Postinoculation PMPA treatment, but not preinoculation immunomodulatory therapy, protects against development of acute disease induced by the unique simian immunodeficiency virus SIVsmmPBj.

The fatal disease induced by SIVsmmPBj4 clinically resembles endotoxic shock, with the development of severe gastrointestinal disease. While the exact mechanism of disease induction has not been fully elucidated, aspects of virus biology suggest that immune activation contributes to pathogenesis. These biological characteristics include induction of peripheral blood mononuclear cell (PBMC) proliferation, upregulation of activation markers and Fas ligand expression, and increased levels of apoptosis.

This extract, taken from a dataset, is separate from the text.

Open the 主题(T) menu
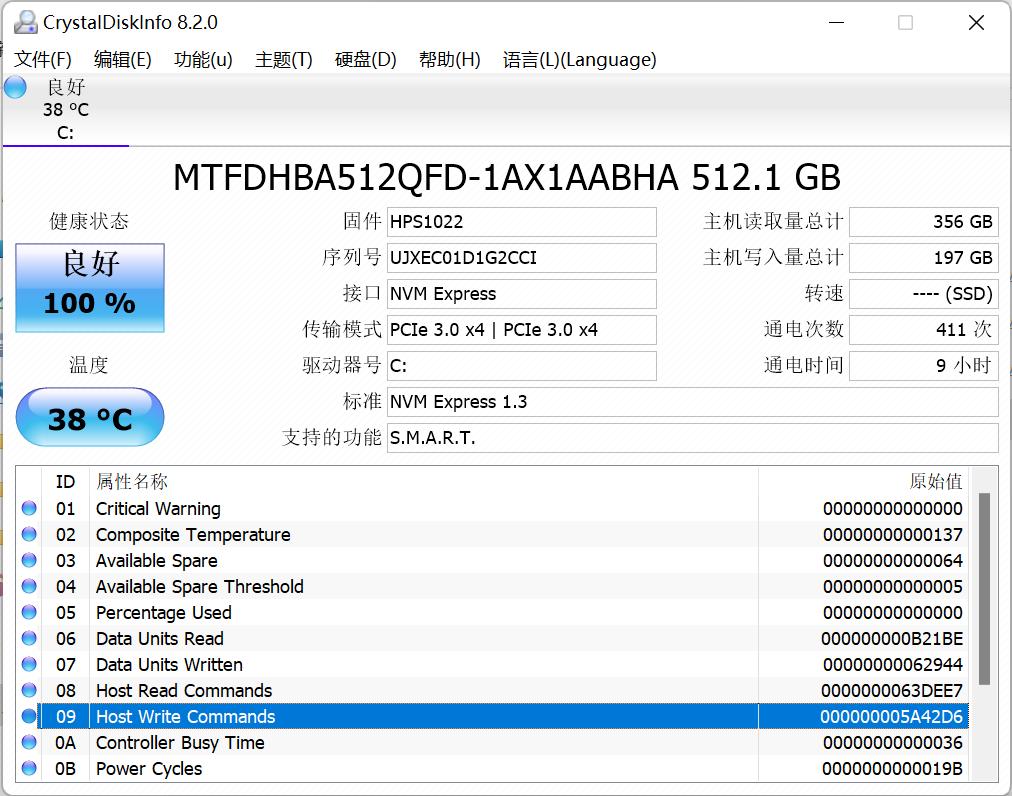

To investigate the role of immune activation and viral replication on disease induction, animals infected with SIVsmmPBj14 were treated with one of two drugs: FK-506, a potent immunosuppressive agent, or PMPA, a potent antiretroviral agent. While PBMC proliferation was blocked in vitro with FK-506, pig-tailed macaques treated preinoculation with FK-506 were not protected from acutely lethal disease. However, these animals did show some evidence of modulation of immune activation, including reduced levels of CD25 antigen and FasL expression, as well as lower tissue viral loads. In contrast, macaques treated postinoculation with PMPA were completely protected from the development of acutely lethal disease. Treatment with PMPA beginning as late as 5 days postinfection was able to prevent the PBj syndrome. Plasma and cellular viral loads in PMPA-treated animals were significantly lower than those in untreated controls. Although PMPA-treated animals showed acute lymphopenia due to SIVsmmPBj14 infection, cell subset levels subsequently recovered and returned to normal. Based upon subsequent CD4(+) cell counts, the results suggest that very early treatment following retroviral infection can have a significant effect on modifying the subsequent course of disease. These results also suggest that viral replication is an important factor involved in PBJ-induced disease. These studies reinforce the idea that the SIVsmmPBj model system is useful for therapy and vaccine testing.